— Task instructions —
Rewrite the entries below with "lock" in place of "padlock", and keep everything else unchanged.

— Data shown —
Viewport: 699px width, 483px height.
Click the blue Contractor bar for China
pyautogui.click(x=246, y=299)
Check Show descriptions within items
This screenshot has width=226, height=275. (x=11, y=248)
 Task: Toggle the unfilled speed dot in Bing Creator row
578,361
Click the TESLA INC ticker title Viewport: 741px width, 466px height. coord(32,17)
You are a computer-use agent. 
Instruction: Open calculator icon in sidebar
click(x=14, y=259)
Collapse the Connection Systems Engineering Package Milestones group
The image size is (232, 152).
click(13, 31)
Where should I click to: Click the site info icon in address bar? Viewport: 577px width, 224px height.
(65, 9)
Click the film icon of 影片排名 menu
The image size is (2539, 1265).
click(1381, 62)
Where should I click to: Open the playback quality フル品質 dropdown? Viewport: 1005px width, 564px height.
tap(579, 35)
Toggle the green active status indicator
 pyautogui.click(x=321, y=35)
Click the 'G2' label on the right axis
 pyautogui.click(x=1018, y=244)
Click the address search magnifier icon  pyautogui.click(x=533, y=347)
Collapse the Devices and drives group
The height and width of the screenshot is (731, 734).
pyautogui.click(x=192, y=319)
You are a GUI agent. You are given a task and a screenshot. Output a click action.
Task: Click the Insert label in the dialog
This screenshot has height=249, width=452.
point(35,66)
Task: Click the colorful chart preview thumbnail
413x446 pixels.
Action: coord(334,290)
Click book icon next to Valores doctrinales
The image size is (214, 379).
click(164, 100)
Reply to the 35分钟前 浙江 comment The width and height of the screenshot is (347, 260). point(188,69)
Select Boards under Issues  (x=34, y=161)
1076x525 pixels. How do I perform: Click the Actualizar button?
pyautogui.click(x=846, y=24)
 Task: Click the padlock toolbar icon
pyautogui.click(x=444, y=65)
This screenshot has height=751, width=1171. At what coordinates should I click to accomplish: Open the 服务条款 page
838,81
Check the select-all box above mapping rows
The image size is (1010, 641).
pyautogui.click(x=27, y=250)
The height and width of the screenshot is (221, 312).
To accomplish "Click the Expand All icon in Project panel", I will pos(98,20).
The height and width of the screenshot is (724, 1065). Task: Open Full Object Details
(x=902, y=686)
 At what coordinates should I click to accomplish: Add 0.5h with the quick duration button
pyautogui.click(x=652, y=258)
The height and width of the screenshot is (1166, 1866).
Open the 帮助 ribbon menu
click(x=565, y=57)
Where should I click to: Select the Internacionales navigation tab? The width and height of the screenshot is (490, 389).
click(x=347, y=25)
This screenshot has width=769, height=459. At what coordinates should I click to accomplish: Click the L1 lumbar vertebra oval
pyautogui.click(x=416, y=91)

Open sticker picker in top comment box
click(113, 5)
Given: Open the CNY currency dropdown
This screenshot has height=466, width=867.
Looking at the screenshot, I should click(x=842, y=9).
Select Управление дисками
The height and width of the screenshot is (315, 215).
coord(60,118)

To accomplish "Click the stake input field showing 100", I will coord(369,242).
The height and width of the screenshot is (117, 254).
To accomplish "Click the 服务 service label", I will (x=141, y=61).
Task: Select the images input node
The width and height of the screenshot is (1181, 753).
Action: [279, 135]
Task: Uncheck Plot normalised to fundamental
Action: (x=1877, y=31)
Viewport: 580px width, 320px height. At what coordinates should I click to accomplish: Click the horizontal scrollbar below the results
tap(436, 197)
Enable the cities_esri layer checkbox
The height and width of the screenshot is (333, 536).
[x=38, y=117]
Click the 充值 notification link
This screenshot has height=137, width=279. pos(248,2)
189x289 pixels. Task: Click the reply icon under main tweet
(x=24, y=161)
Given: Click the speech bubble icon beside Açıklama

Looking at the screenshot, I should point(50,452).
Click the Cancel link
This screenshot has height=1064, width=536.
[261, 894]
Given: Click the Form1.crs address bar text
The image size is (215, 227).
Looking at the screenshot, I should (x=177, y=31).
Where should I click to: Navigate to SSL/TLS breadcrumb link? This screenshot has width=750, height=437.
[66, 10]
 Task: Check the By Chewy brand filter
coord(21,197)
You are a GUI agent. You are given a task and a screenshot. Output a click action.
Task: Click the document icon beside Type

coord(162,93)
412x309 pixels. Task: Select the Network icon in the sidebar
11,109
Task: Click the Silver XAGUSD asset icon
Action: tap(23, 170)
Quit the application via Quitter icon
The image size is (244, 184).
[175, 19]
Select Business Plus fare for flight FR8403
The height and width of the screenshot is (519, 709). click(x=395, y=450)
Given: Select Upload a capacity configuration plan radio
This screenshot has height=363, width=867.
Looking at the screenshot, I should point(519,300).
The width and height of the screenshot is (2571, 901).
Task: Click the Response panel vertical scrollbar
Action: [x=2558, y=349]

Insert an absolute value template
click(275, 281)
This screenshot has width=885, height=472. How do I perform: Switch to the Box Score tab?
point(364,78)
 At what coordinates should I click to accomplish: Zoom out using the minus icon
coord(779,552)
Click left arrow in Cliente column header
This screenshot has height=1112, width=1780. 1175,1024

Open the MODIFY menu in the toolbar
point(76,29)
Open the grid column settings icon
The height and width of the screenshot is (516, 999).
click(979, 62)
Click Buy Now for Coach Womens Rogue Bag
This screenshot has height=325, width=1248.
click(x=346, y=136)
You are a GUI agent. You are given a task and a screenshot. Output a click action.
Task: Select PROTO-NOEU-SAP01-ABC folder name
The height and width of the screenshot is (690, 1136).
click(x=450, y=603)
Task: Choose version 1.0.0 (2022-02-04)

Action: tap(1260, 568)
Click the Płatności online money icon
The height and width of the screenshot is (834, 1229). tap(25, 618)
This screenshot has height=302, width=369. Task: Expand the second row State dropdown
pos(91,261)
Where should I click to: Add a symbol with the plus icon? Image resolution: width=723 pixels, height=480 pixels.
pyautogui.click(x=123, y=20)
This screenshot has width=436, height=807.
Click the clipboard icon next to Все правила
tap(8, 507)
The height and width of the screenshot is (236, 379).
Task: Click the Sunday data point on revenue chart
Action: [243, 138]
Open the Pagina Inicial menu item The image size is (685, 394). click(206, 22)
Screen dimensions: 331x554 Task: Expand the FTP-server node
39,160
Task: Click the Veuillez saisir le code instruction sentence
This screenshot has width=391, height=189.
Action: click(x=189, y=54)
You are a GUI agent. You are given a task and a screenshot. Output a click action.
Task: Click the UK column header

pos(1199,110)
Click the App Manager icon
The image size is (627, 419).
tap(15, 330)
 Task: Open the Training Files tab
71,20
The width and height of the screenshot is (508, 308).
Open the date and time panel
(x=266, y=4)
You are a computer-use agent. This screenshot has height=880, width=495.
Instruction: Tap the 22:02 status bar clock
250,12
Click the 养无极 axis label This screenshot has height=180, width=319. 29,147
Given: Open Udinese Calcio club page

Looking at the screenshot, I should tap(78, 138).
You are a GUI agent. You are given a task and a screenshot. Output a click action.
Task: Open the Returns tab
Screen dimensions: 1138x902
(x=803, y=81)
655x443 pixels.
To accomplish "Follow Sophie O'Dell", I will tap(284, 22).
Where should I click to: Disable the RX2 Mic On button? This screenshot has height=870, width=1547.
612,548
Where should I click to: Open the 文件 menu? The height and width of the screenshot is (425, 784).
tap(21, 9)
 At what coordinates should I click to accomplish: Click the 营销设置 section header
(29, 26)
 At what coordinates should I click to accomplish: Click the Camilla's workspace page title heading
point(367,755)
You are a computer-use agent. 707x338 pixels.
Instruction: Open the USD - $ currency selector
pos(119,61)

— Correct answer —
Viewport: 699px width, 483px height.
Click the blue Contractor bar for China
pyautogui.click(x=246, y=299)
Check Show descriptions within items
This screenshot has width=226, height=275. (x=11, y=248)
 Task: Toggle the unfilled speed dot in Bing Creator row
578,361
Click the TESLA INC ticker title Viewport: 741px width, 466px height. coord(32,17)
You are a computer-use agent. 
Instruction: Open calculator icon in sidebar
click(x=14, y=259)
Collapse the Connection Systems Engineering Package Milestones group
The image size is (232, 152).
click(13, 31)
Where should I click to: Click the site info icon in address bar? Viewport: 577px width, 224px height.
(65, 9)
Click the film icon of 影片排名 menu
The image size is (2539, 1265).
click(1381, 62)
Where should I click to: Open the playback quality フル品質 dropdown? Viewport: 1005px width, 564px height.
tap(579, 35)
Toggle the green active status indicator
 pyautogui.click(x=321, y=35)
Click the 'G2' label on the right axis
 pyautogui.click(x=1018, y=244)
Click the address search magnifier icon  pyautogui.click(x=533, y=347)
Collapse the Devices and drives group
The height and width of the screenshot is (731, 734).
pyautogui.click(x=192, y=319)
You are a GUI agent. You are given a task and a screenshot. Output a click action.
Task: Click the Insert label in the dialog
This screenshot has height=249, width=452.
point(35,66)
Task: Click the colorful chart preview thumbnail
413x446 pixels.
Action: coord(334,290)
Click book icon next to Valores doctrinales
The image size is (214, 379).
click(164, 100)
Reply to the 35分钟前 浙江 comment The width and height of the screenshot is (347, 260). point(188,69)
Select Boards under Issues  (x=34, y=161)
1076x525 pixels. How do I perform: Click the Actualizar button?
pyautogui.click(x=846, y=24)
 Task: Click the lock toolbar icon
pyautogui.click(x=444, y=65)
This screenshot has height=751, width=1171. At what coordinates should I click to accomplish: Open the 服务条款 page
838,81
Check the select-all box above mapping rows
The image size is (1010, 641).
pyautogui.click(x=27, y=250)
The height and width of the screenshot is (221, 312).
To accomplish "Click the Expand All icon in Project panel", I will pos(98,20).
The height and width of the screenshot is (724, 1065). Task: Open Full Object Details
(x=902, y=686)
 At what coordinates should I click to accomplish: Add 0.5h with the quick duration button
pyautogui.click(x=652, y=258)
The height and width of the screenshot is (1166, 1866).
Open the 帮助 ribbon menu
click(x=565, y=57)
Where should I click to: Select the Internacionales navigation tab? The width and height of the screenshot is (490, 389).
click(x=347, y=25)
This screenshot has width=769, height=459. At what coordinates should I click to accomplish: Click the L1 lumbar vertebra oval
pyautogui.click(x=416, y=91)

Open sticker picker in top comment box
click(113, 5)
Given: Open the CNY currency dropdown
This screenshot has height=466, width=867.
Looking at the screenshot, I should click(x=842, y=9).
Select Управление дисками
The height and width of the screenshot is (315, 215).
coord(60,118)

To accomplish "Click the stake input field showing 100", I will coord(369,242).
The height and width of the screenshot is (117, 254).
To accomplish "Click the 服务 service label", I will (x=141, y=61).
Task: Select the images input node
The width and height of the screenshot is (1181, 753).
Action: [279, 135]
Task: Uncheck Plot normalised to fundamental
Action: (x=1877, y=31)
Viewport: 580px width, 320px height. At what coordinates should I click to accomplish: Click the horizontal scrollbar below the results
tap(436, 197)
Enable the cities_esri layer checkbox
The height and width of the screenshot is (333, 536).
[x=38, y=117]
Click the 充值 notification link
This screenshot has height=137, width=279. pos(248,2)
189x289 pixels. Task: Click the reply icon under main tweet
(x=24, y=161)
Given: Click the speech bubble icon beside Açıklama

Looking at the screenshot, I should point(50,452).
Click the Cancel link
This screenshot has height=1064, width=536.
[261, 894]
Given: Click the Form1.crs address bar text
The image size is (215, 227).
Looking at the screenshot, I should (x=177, y=31).
Where should I click to: Navigate to SSL/TLS breadcrumb link? This screenshot has width=750, height=437.
[66, 10]
 Task: Check the By Chewy brand filter
coord(21,197)
You are a GUI agent. You are given a task and a screenshot. Output a click action.
Task: Click the document icon beside Type

coord(162,93)
412x309 pixels. Task: Select the Network icon in the sidebar
11,109
Task: Click the Silver XAGUSD asset icon
Action: tap(23, 170)
Quit the application via Quitter icon
The image size is (244, 184).
[175, 19]
Select Business Plus fare for flight FR8403
The height and width of the screenshot is (519, 709). click(x=395, y=450)
Given: Select Upload a capacity configuration plan radio
This screenshot has height=363, width=867.
Looking at the screenshot, I should point(519,300).
The width and height of the screenshot is (2571, 901).
Task: Click the Response panel vertical scrollbar
Action: [x=2558, y=349]

Insert an absolute value template
click(275, 281)
This screenshot has width=885, height=472. How do I perform: Switch to the Box Score tab?
point(364,78)
 At what coordinates should I click to accomplish: Zoom out using the minus icon
coord(779,552)
Click left arrow in Cliente column header
This screenshot has height=1112, width=1780. 1175,1024

Open the MODIFY menu in the toolbar
point(76,29)
Open the grid column settings icon
The height and width of the screenshot is (516, 999).
click(979, 62)
Click Buy Now for Coach Womens Rogue Bag
This screenshot has height=325, width=1248.
click(x=346, y=136)
You are a GUI agent. You are given a task and a screenshot. Output a click action.
Task: Select PROTO-NOEU-SAP01-ABC folder name
The height and width of the screenshot is (690, 1136).
click(x=450, y=603)
Task: Choose version 1.0.0 (2022-02-04)

Action: tap(1260, 568)
Click the Płatności online money icon
The height and width of the screenshot is (834, 1229). tap(25, 618)
This screenshot has height=302, width=369. Task: Expand the second row State dropdown
pos(91,261)
Where should I click to: Add a symbol with the plus icon? Image resolution: width=723 pixels, height=480 pixels.
pyautogui.click(x=123, y=20)
This screenshot has width=436, height=807.
Click the clipboard icon next to Все правила
tap(8, 507)
The height and width of the screenshot is (236, 379).
Task: Click the Sunday data point on revenue chart
Action: [243, 138]
Open the Pagina Inicial menu item The image size is (685, 394). click(206, 22)
Screen dimensions: 331x554 Task: Expand the FTP-server node
39,160
Task: Click the Veuillez saisir le code instruction sentence
This screenshot has width=391, height=189.
Action: click(x=189, y=54)
You are a GUI agent. You are given a task and a screenshot. Output a click action.
Task: Click the UK column header

pos(1199,110)
Click the App Manager icon
The image size is (627, 419).
tap(15, 330)
 Task: Open the Training Files tab
71,20
The width and height of the screenshot is (508, 308).
Open the date and time panel
(x=266, y=4)
You are a computer-use agent. This screenshot has height=880, width=495.
Instruction: Tap the 22:02 status bar clock
250,12
Click the 养无极 axis label This screenshot has height=180, width=319. 29,147
Given: Open Udinese Calcio club page

Looking at the screenshot, I should tap(78, 138).
You are a GUI agent. You are given a task and a screenshot. Output a click action.
Task: Open the Returns tab
Screen dimensions: 1138x902
(x=803, y=81)
655x443 pixels.
To accomplish "Follow Sophie O'Dell", I will tap(284, 22).
Where should I click to: Disable the RX2 Mic On button? This screenshot has height=870, width=1547.
612,548
Where should I click to: Open the 文件 menu? The height and width of the screenshot is (425, 784).
tap(21, 9)
 At what coordinates should I click to accomplish: Click the 营销设置 section header
(29, 26)
 At what coordinates should I click to accomplish: Click the Camilla's workspace page title heading
point(367,755)
You are a computer-use agent. 707x338 pixels.
Instruction: Open the USD - $ currency selector
pos(119,61)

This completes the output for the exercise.